半年ぶりの TryHackMe で Advent of Cyber 2023 に挑む 9日目【Advent of Cyber: Day 9】

TryHackMe Advent of Cyber 2023

9日目。

[Day 9] She sells C# shells by the C2shore

What HTTP User-Agent was used by the malware for its connection requests to the C2 server?

Main コードのはじめの方に PostIt メソッドが呼ばれているのでその中を見てみると、User-Agent が書いてある。

What is the HTTP method used to submit the command execution output?

Main コードの全体を見ると GetIt メソッドと PostIt メソッドが呼ばれているが、GetIt メソッド(内部で GET リクエストを C2 サーバに送っている)は命令を受け取るために、PostIt メソッドは命令の結果(command execution output)を C2 サーバに送っており、この PostIt メソッドの内部では HTTP メソッドとして POST を使っている。

What key is used by the malware to encrypt or decrypt the C2 data?

Encryptor メソッド内を見てみると、bytes 変数に何やらそれらしき文字列を入れているのがわかるのでそれを答える(正直よくわかんなかった)。

What is the first HTTP URL used by the malware?

Main 関数のはじめの方で変数 str と変数 url を使って URL が作られているのがわかる。

How many seconds is the hardcoded value used by the sleep function?

Thread.Sleep メソッド内で sleep 関数が呼ばれているので、引数の変数を見ればよい。
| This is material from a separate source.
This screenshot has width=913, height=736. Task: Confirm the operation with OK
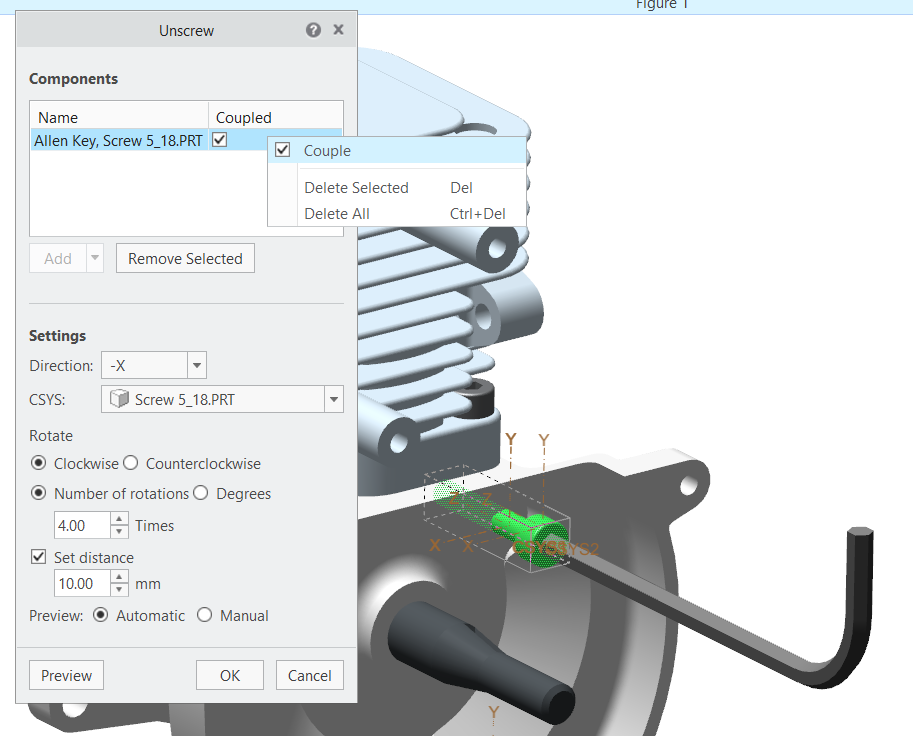229,675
数値の単位がミリ秒な点に注意。

What is the C2 command the attacker uses to execute commands via cmd.exe?

Main 関数内の ExecuteCommand メソッドを使ってコマンドが呼ばれている。if 文の条件を見てみると、変数 a が "shell" という文字列になっている時にコマンド実行がなされているのがわかる。

What is the domain used by the malware to download another binary?

Implant メソッドによって引数として渡された URL からバイナリをダウンロードするようになっているので、その引数の URL を見ればよい。

解説

で、これ何が起きてんの?

まず、変数宣言が複数行われている箇所で mcgreedysecretc2.thm/reg に向かって被害者 PC のホストネームが POST リクエストで送られる。その後にプログラム中の for 文に入っていく。

for 文の中ではまず GET リクエストで mcgreedysecretc2.thm/tasks から文字列を受け取っている。この文字列をパースして被害者 PC でコマンドを実行したり外部から悪意のある別のファイルをダウンロードしたりしている。

mcgreedysecretc2.thm/tasks から受け取る文字列は例えば以下のようになっている。

sleep 20000
shell <コマンド>
implant
quit

これらをパースし、最初の単語によって場合分けを行っている。

  • sleep: 次の数字のミリ秒分だけ sleep する
  • shell: のちに続くコマンドを被害者 PC 上で実行する
  • implant: 外部(stash.mcgreedy.thm)から spykit.exe をダウンロードし、被害者 PC の AppData フォルダ上に配置する。
  • quit: ループを抜ける(マルウェアプログラムを終了する)

なお、コマンド実行の結果は POST リクエストで被害者 PC から mcgreedysecretc2.thm/results へと送られる。例えば implant 実行の様子は以下のようになる。

FAQ

実行ファイルを dnSpy で読み込むだけこんなにキレイめなコードが出てくるの?

出てくるらしい。dnSpy すごい。

なんでところどころで sleep してんの?

マルウェア検知を避けるためらしい。検知のタイムアウト狙いだとか。

qiita.com

spykit.exe を格納する AppData フォルダって何?

特殊フォルダと呼ばれている場所の一つで、アプリケーションの保存データを保管する場所。フォルダのアドレスに %appdata% と打ってエンターキーを押すと移動できる(自分の Windows11 環境では C:\Users\(ユーザ名)\AppData\Roaming だった)。

じゃあなんで AppData フォルダに置くの?

どの Windows PC にもある、手ごろな隠しフォルダだからだと思っている。しかもプログラム上からはハードコーディングせずに Environment.GetFolderPath(Environment.SpecialFolder.ApplicationData) でフォルダの場所を取得できる。

正直わかんなかった、有識者頼む

感想

問題自体は割とすぐ解けるが、解説等をブログに書くとなると大変な時間がかかるんだなぁこれが。しかし、ブログに書くことでより理解が深まっている感じがするからこれでいいと思っている。